Dear Frank

 

You are really on the right track here. 

 

A ‘cooking stove’ has to be able to cook, period. That means controlling the 
heat somehow. The requirement to control the power level, and to vary it by a 
prescribed % - for example 50% or 25% of full power – is a reasonable 
requirement.

 

There is a proposed draft standard for biomass stoves that has a requirement to 
operate at full power for 20 minutes (to establish the fuel efficiency and 
power level) then to operate at 50% power for 30 minutes, maintain that power 
level within 20% of 50% for 20 of those 30 minutes. Next it should be operated 
at 25% of full power on the same terms. The purpose is to demonstrate that it 
is ‘controllable’.

 

A stove that can’t meet this level of control is not regarded as a ‘cooking 
stove’. It is perhaps a stove, but not one cooks will appreciate as being able 
to perform well.

 

All this is quite separate from the emissions and fuel consumption, meaning 
there are other targets that must be met as well (at the same time).

 

Electric stoves can be controlled over a power range of about 7:1 Gas stoves 
more. At 25% it is a 4:1 level of control. Not too demanding and not too 
little. This might be regulated differently in various countries depending on 
local preferences.

 

When conducting such a test, the thermal efficiency (meaning system efficiency 
so as to be able to report the fuel consumption, not the heat transfer 
efficiency) should be recorded so a performance curve can be generated. The 
curve should be printed on a card and attached to the product. If the 
performance is shown for the largest and smallest pots that suit the stove (in 
the manufacturer’s opinion), the range of performance that the customer can 
expect is indicated on the same card.

 

Regards

Crispin in sunny Beijing

 

 

Paal,

 

This is the way I am looking at it now:

1)      We first need to know if a stove can ‘simmer’. Forget the fuel savings 
for now.

2)      Stating an exact temperature for a lab ‘to simmer’ is not practical IMO 
because the water is heated at the bottom, thermometers differ, some pots 
covered etc. We just need to see if it can maintain a simmering temperature 
(say 85c to 98c?) and see how well we can maintain a steady temperature to 
determine if a stove can do that.  Low power. 
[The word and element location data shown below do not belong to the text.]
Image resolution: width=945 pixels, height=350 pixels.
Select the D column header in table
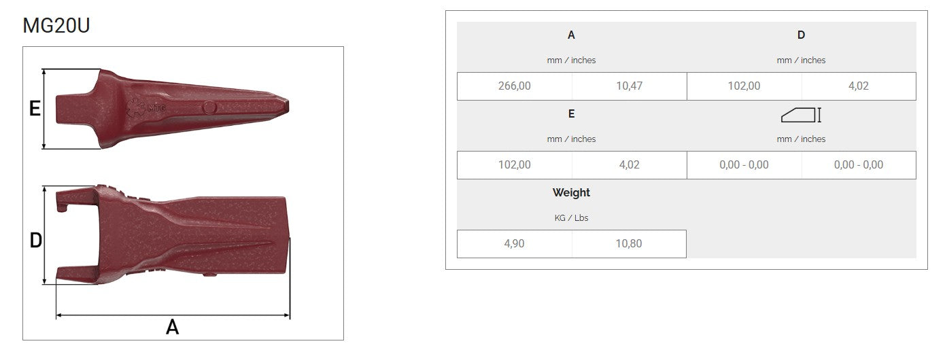tap(801, 35)

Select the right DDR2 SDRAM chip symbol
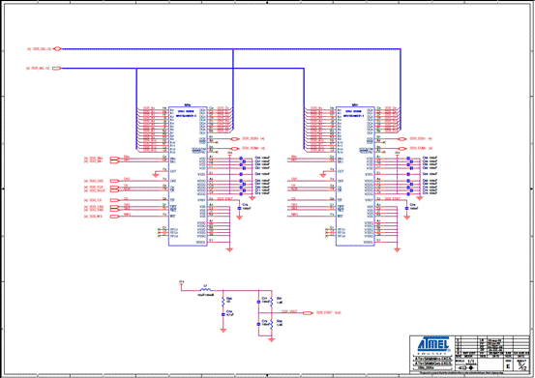355,176
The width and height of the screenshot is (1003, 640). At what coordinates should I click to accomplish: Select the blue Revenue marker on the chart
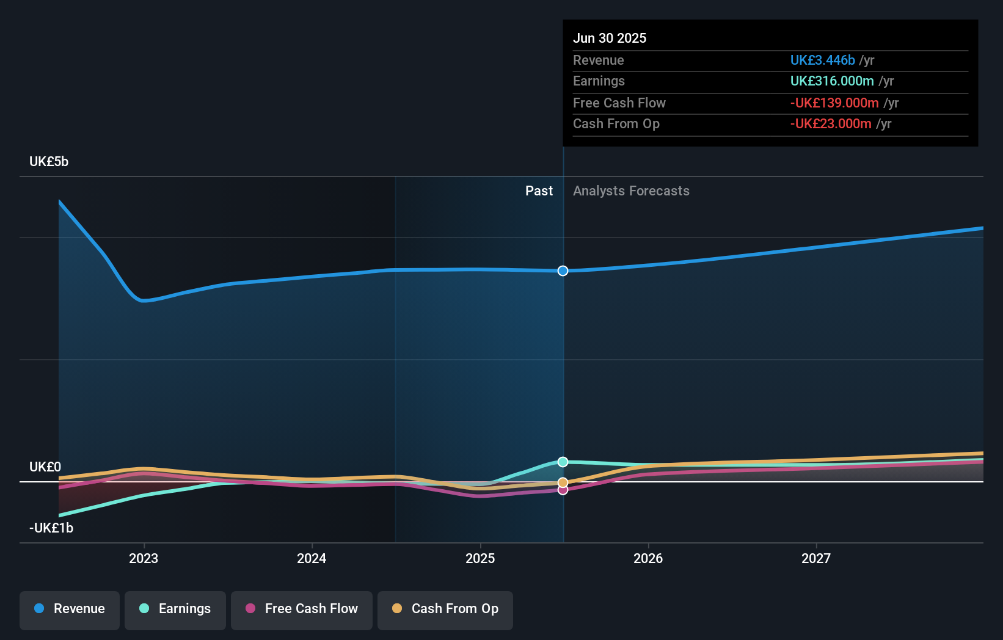(563, 271)
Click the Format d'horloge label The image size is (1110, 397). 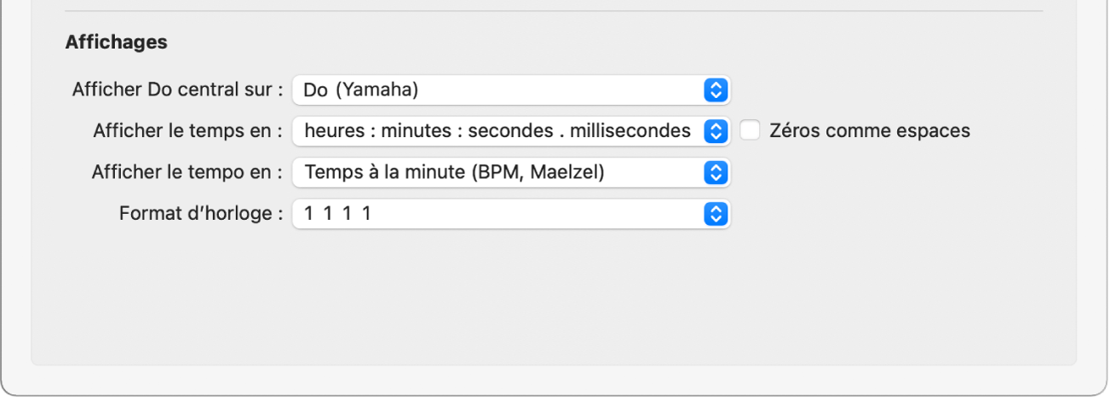click(x=201, y=215)
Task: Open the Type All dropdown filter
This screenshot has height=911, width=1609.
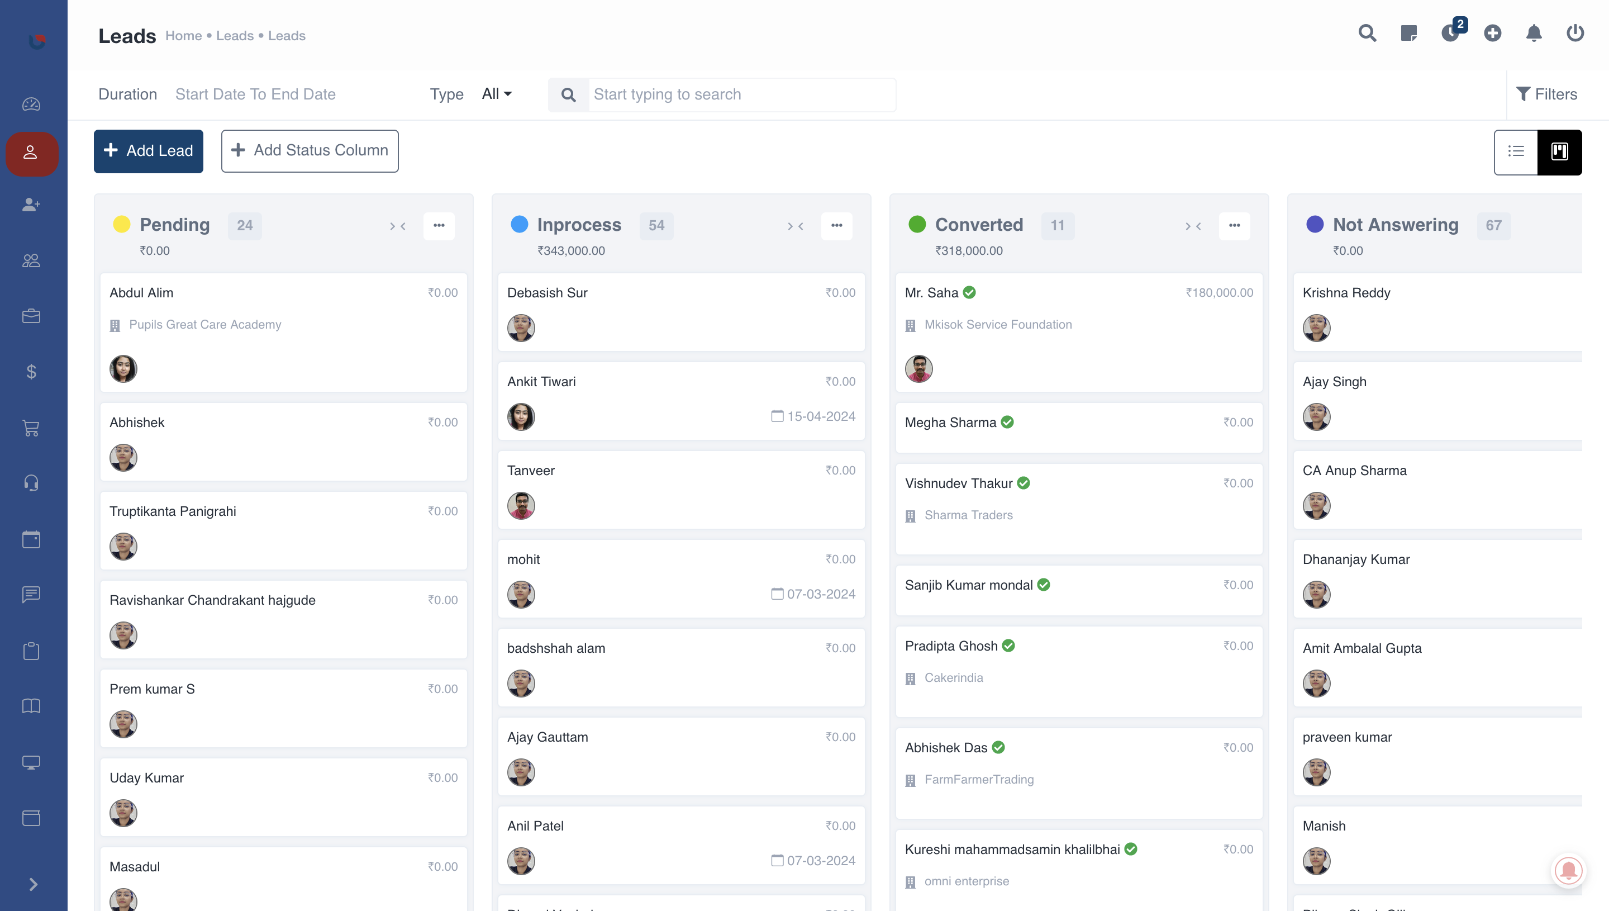Action: point(497,94)
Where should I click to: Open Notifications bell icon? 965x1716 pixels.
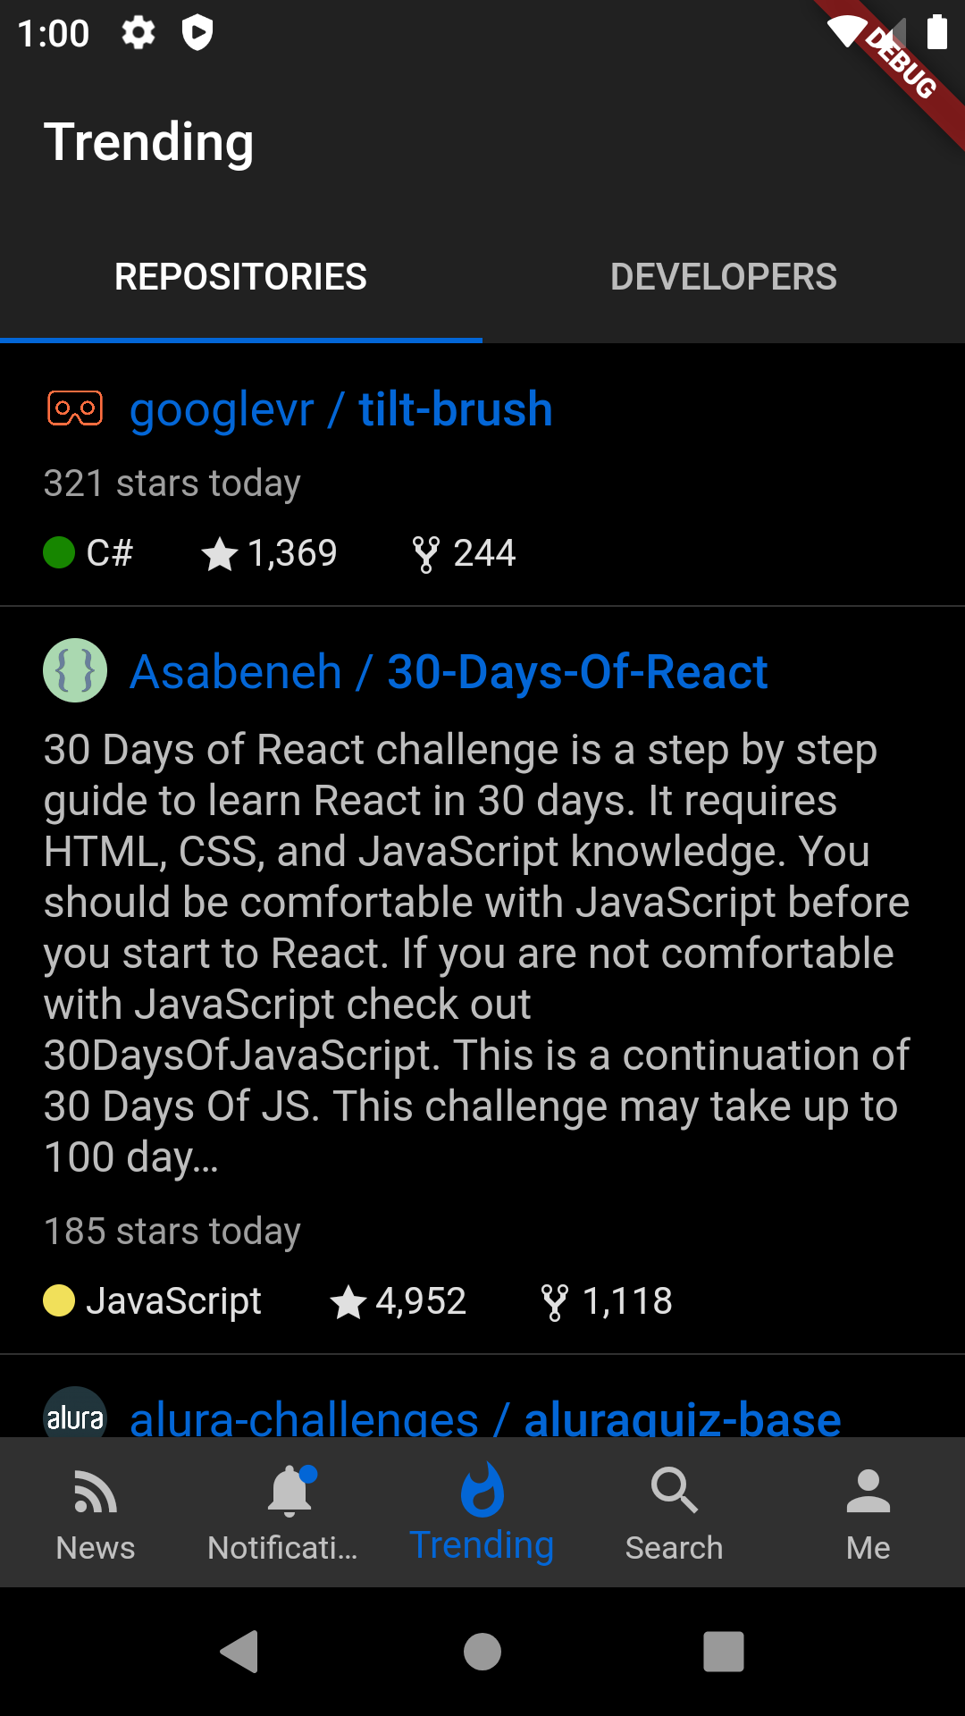pyautogui.click(x=290, y=1492)
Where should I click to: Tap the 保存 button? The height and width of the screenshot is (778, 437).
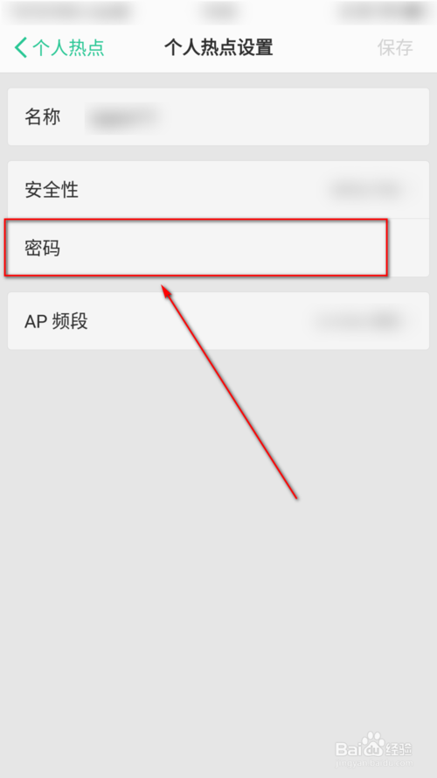point(395,47)
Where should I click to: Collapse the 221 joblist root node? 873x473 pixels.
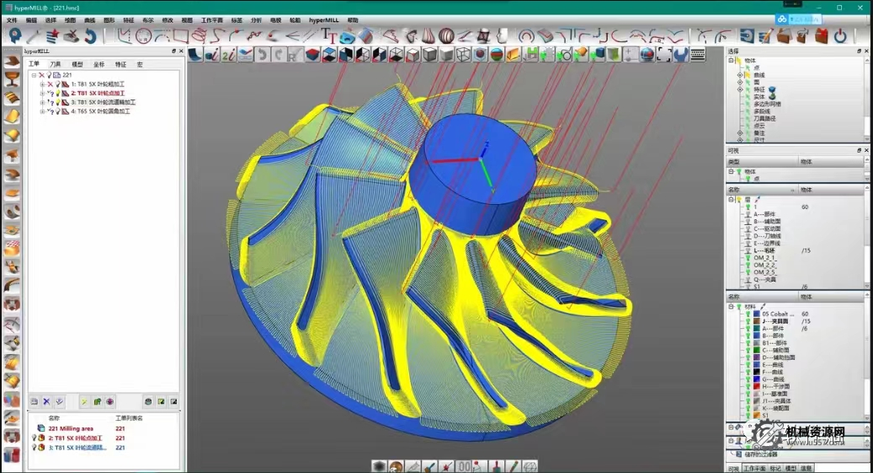(35, 75)
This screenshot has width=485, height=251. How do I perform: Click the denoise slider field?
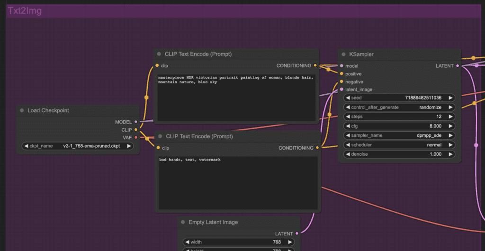click(x=399, y=154)
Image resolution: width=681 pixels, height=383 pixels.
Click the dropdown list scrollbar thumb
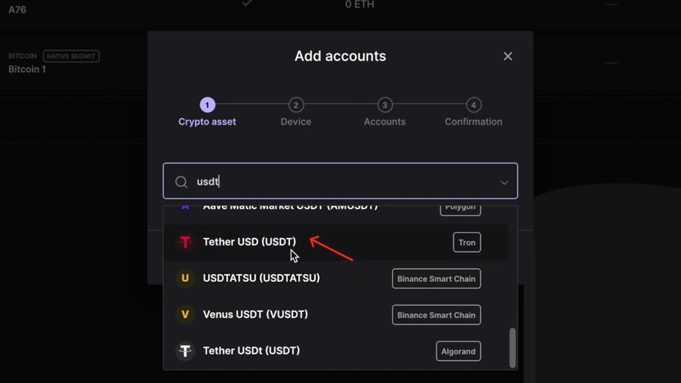[513, 348]
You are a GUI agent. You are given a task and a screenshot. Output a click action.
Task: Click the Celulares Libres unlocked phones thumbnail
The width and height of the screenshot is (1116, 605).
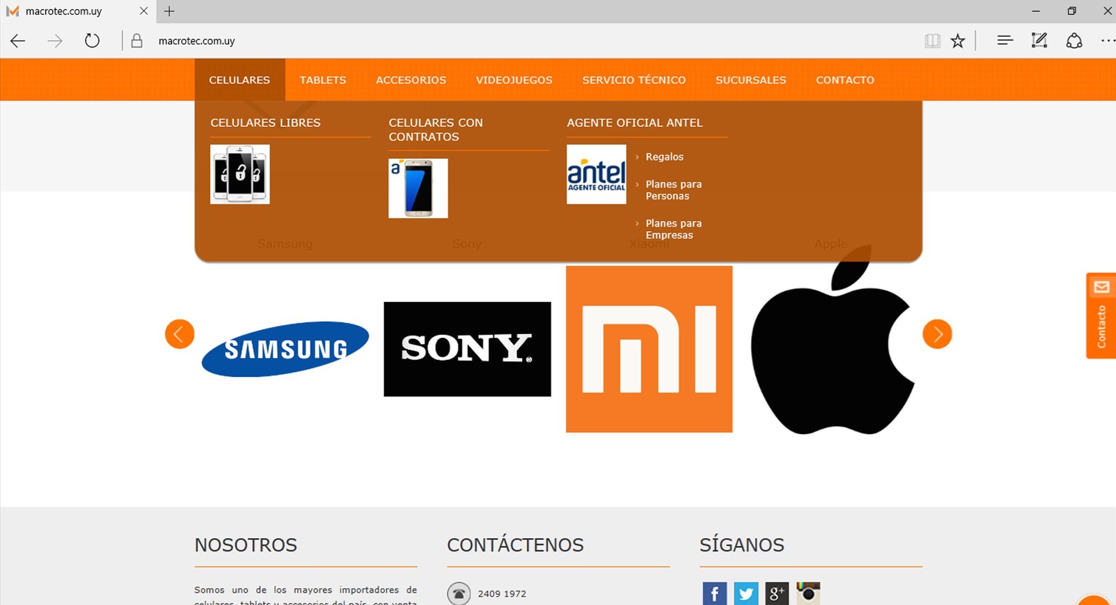point(240,174)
3)      Stove Camp, where my E-Mail was intended to address, is a place they 
like friendly competition for the best stove. Thinking this would be a good one 
for them. 

4)      Once we get a list of stoves that can simmer we can determine how well 
they do it based on fuel savings. First we need the list. And then we need to 
get the procedure established to measure stove efficiency that we agree upon. 

5)      Purpose is to determine if a stove will keep a constant Low Power  
state over time. A most steady temperature reading will determine this. Nothing 
to do with fuel efficiency.

 

Cooking at low temperatures ‘Hay Boxes and the like’ cannot be included in this 
test because they would put the stoves being tested to shame.